This repository provide the official PyTorch implementation of the method described in the paper: "Boosting Inertial-based Human Activity Recognition with Transformers" (Shavit and Klein, 2021, IEEE Open Access).
We propose a general framework for inertial-based activity recognition with Transformers. Samples collected over time with inertial sensors on mobile devices are provided to a Transformer Encoder architecture for learning smartphone location recognition (SLR) and human activity recognition (HAR) tasks.
The proposed approach is the first to employ Transformers for this task and is shown to provide a consistent improvement, across multiple datasets and scenarios.

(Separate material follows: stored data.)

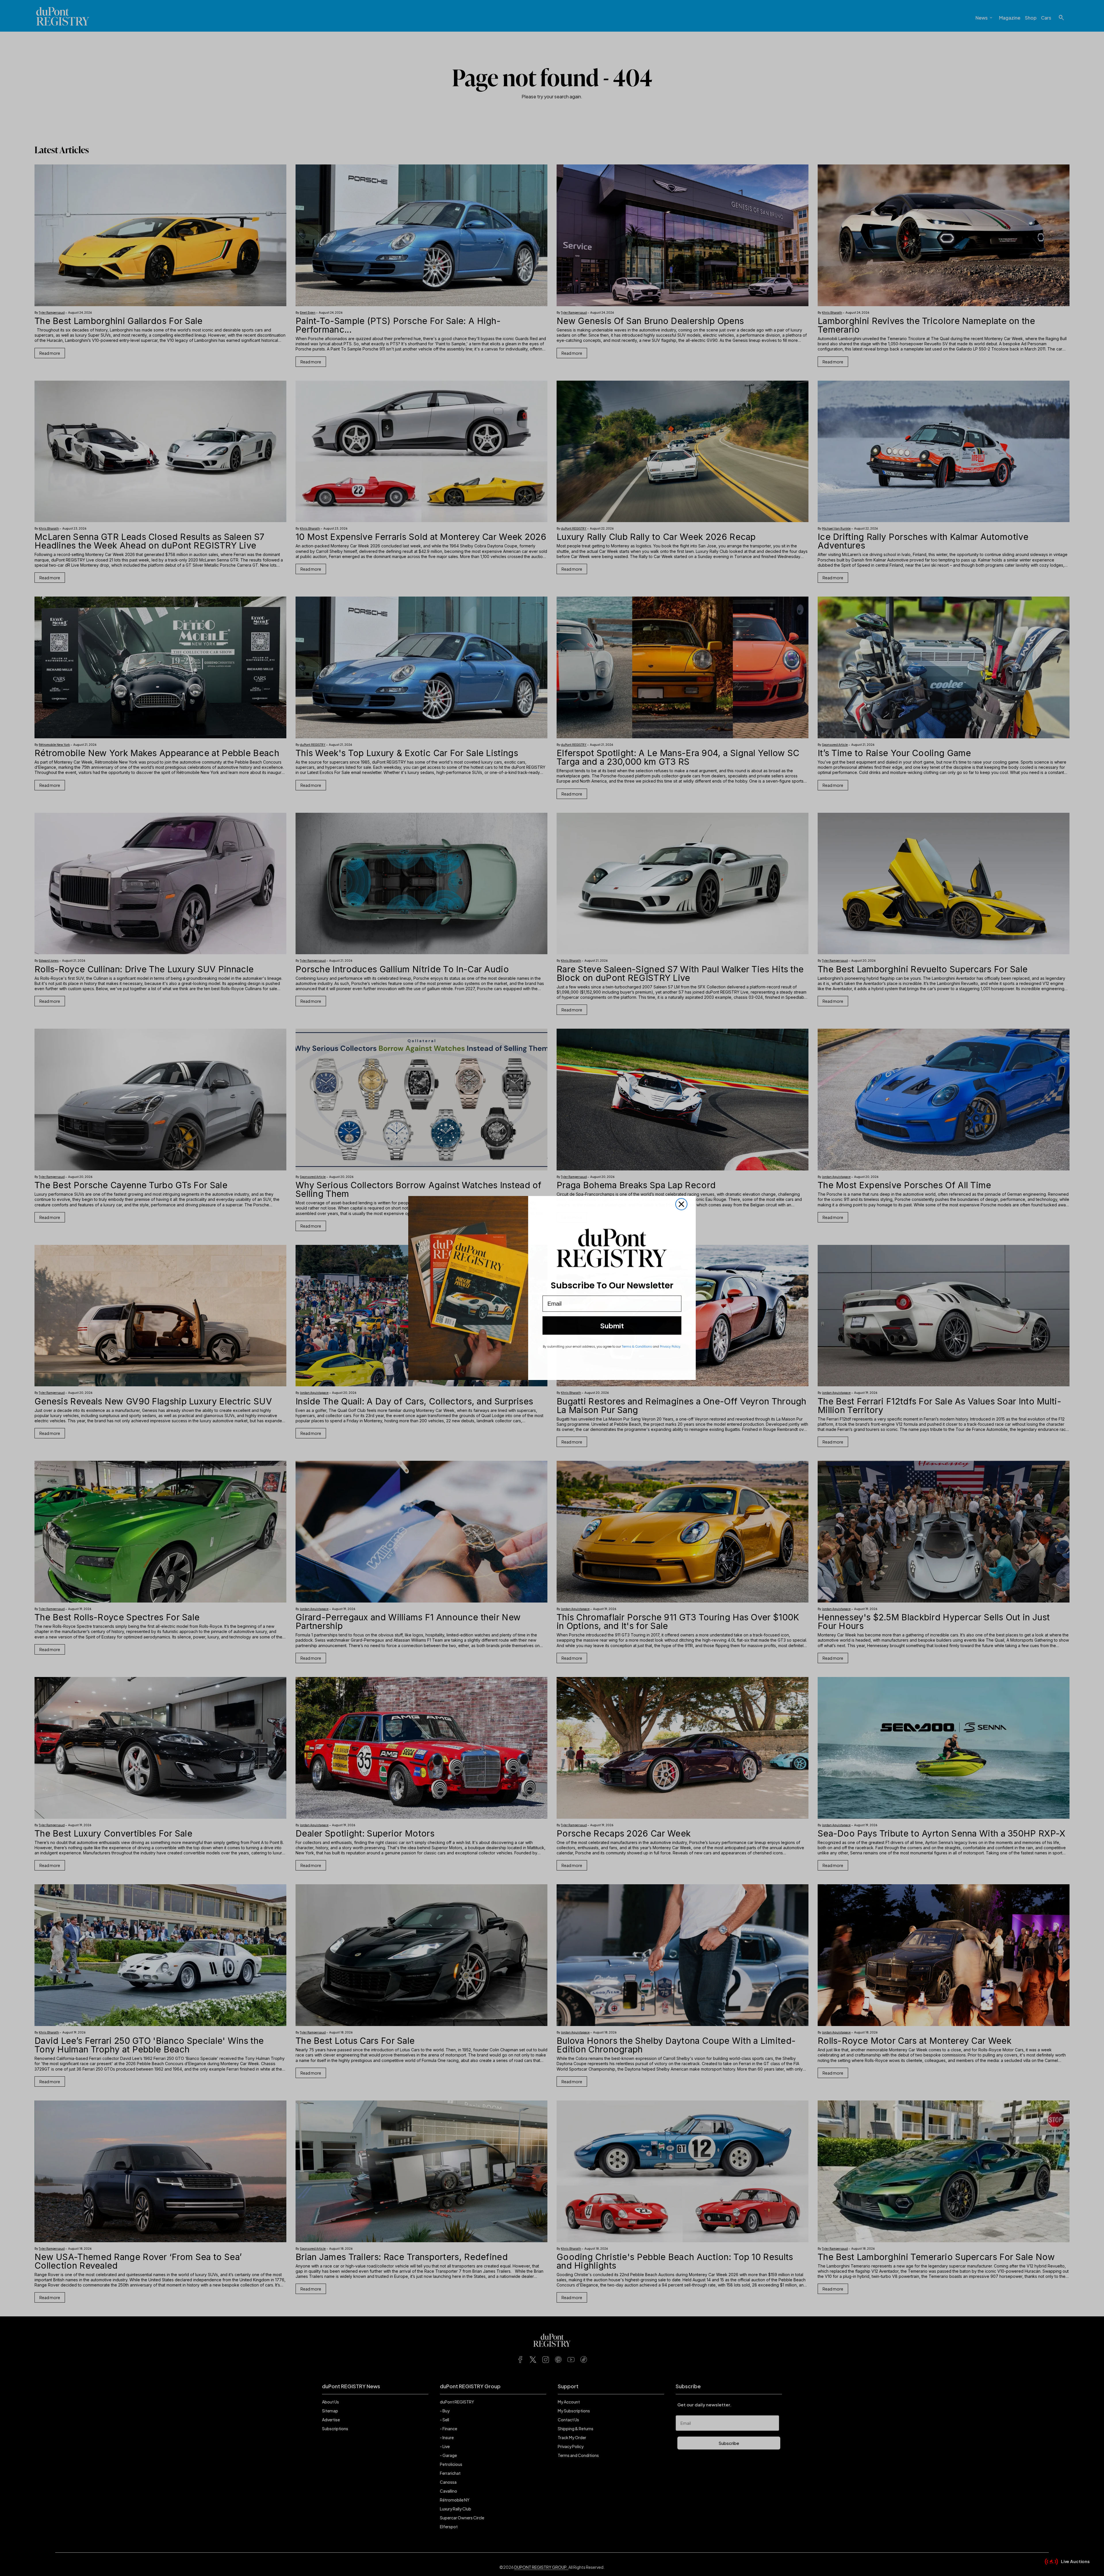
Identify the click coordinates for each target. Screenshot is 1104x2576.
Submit (612, 1325)
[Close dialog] (681, 1204)
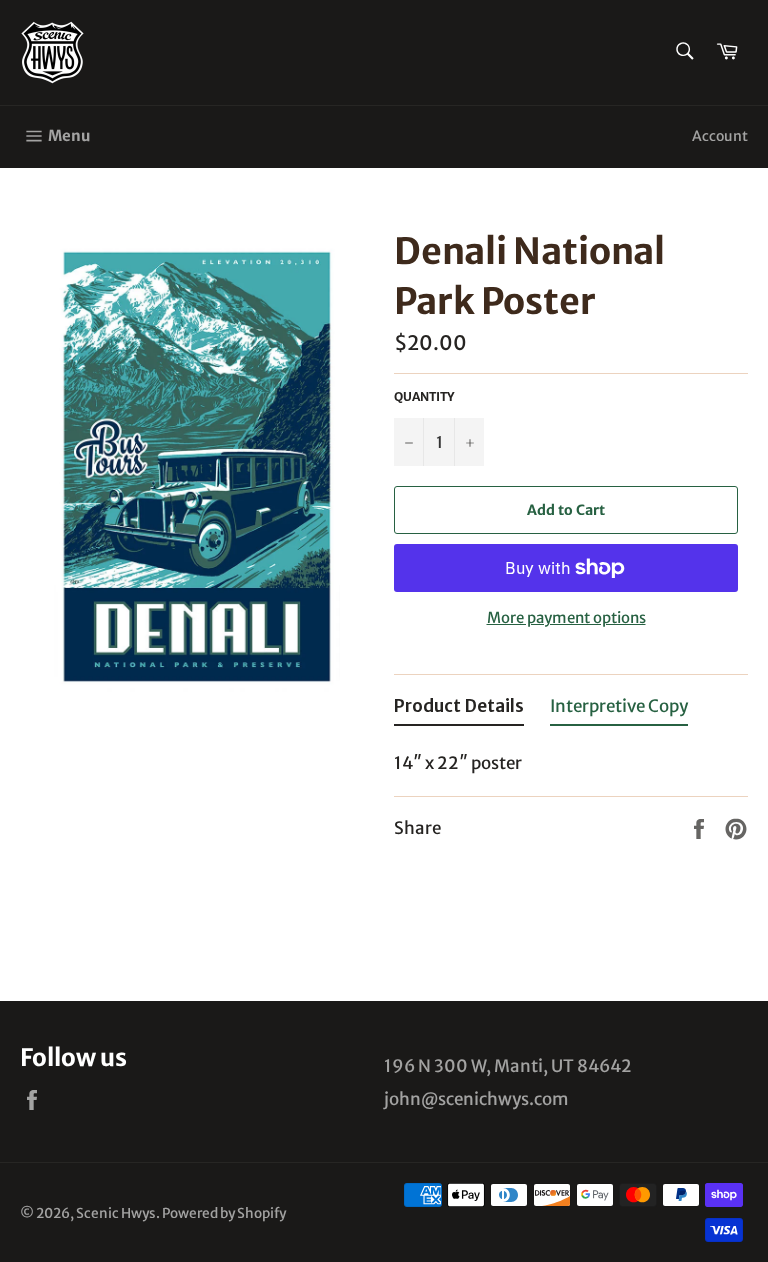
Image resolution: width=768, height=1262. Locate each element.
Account (720, 136)
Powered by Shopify (224, 1213)
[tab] (459, 710)
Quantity (424, 396)
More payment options (566, 617)
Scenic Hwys (116, 1213)
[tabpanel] (571, 757)
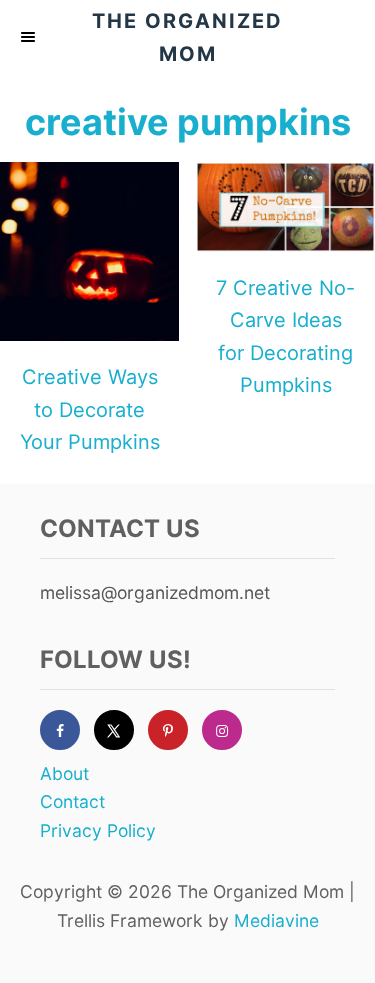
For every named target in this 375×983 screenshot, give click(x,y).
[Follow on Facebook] (67, 730)
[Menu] (30, 37)
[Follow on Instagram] (229, 730)
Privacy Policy (98, 830)
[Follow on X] (121, 730)
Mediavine (276, 920)
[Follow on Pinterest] (175, 730)
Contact (72, 801)
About (64, 773)
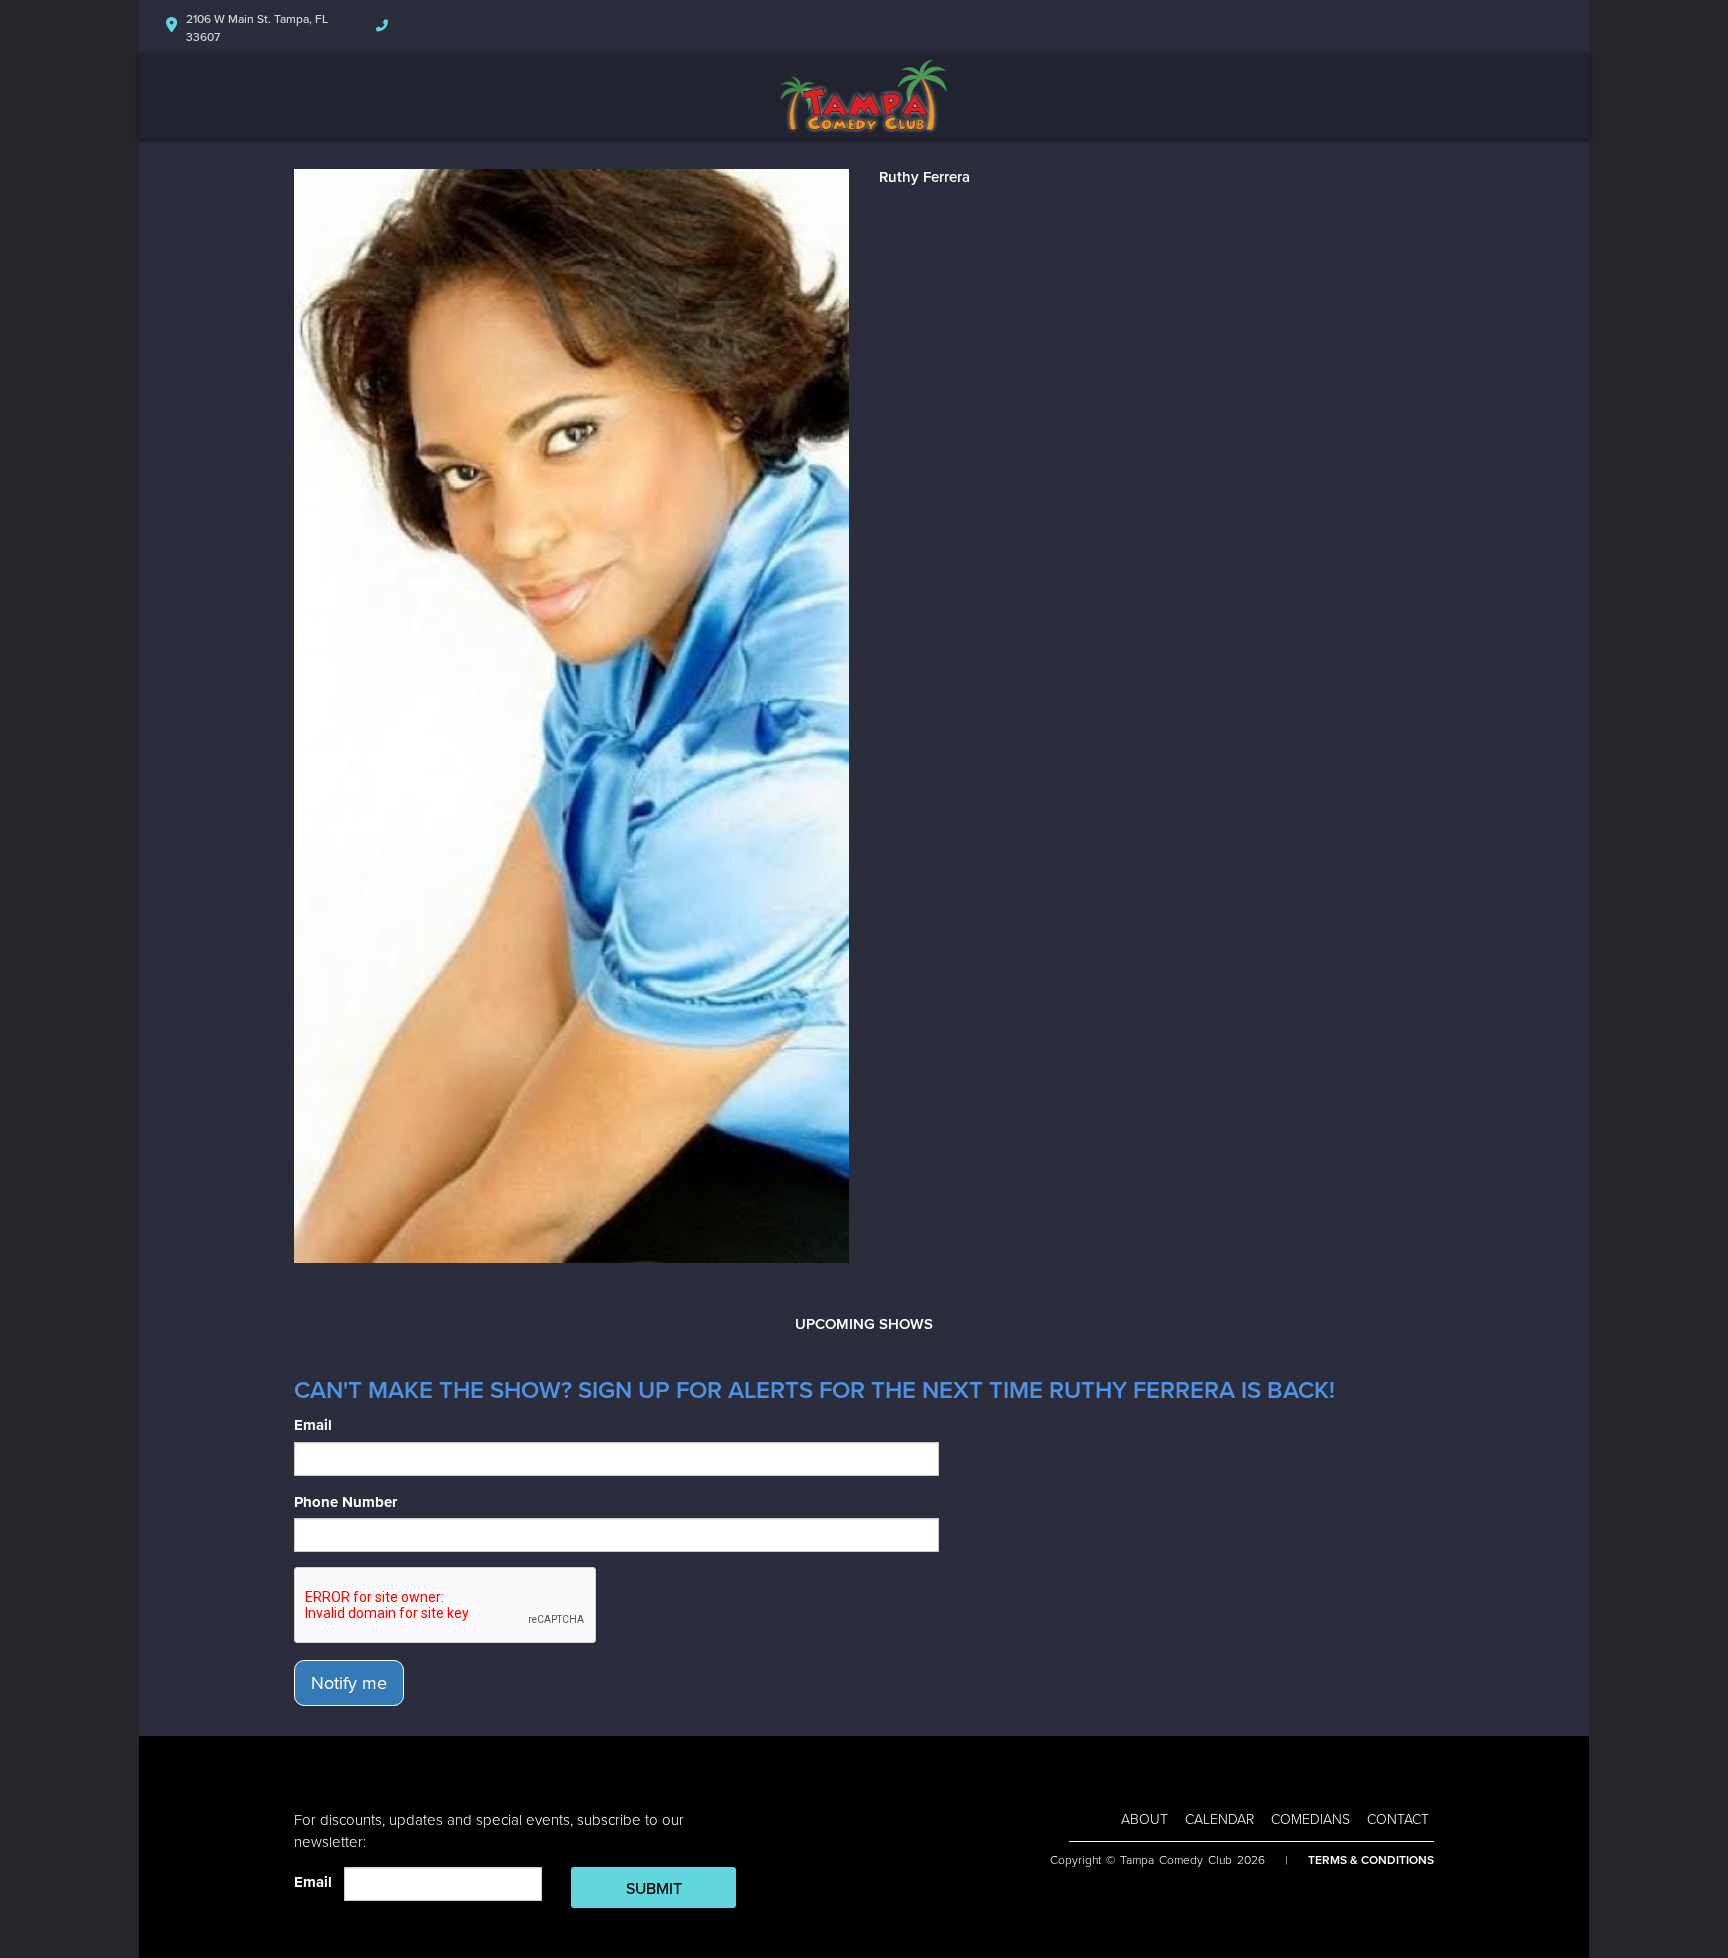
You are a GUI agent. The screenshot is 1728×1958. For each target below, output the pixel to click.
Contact (1398, 1819)
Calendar (1219, 1819)
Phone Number (345, 1502)
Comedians (1310, 1819)
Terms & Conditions (1371, 1860)
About (1144, 1819)
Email (313, 1425)
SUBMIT (654, 1889)
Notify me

Our model architecture (IMU-Transformer) is shown below:
This repository supports training and testing of deep learning models for inertial-based activity recognition. Specifically, these models take IMU data and classify the type of activity. We support two models:
- A Transformer-based classifier (IMU-Transformer)
- A CNN-based (IMU-CNN) classifier, provided for comparison purposes
The entry point to our framework is the script main.py
The frameworks takes in a .csv file, where each row includes a single sample and its associated class.
The samples are then aggregated according to the window size specified in the configuration file.
In order to train a model run:
main.py train <path to labels file>
During training, the models and log file will be saved to a dedicated output folder (created if does not exist)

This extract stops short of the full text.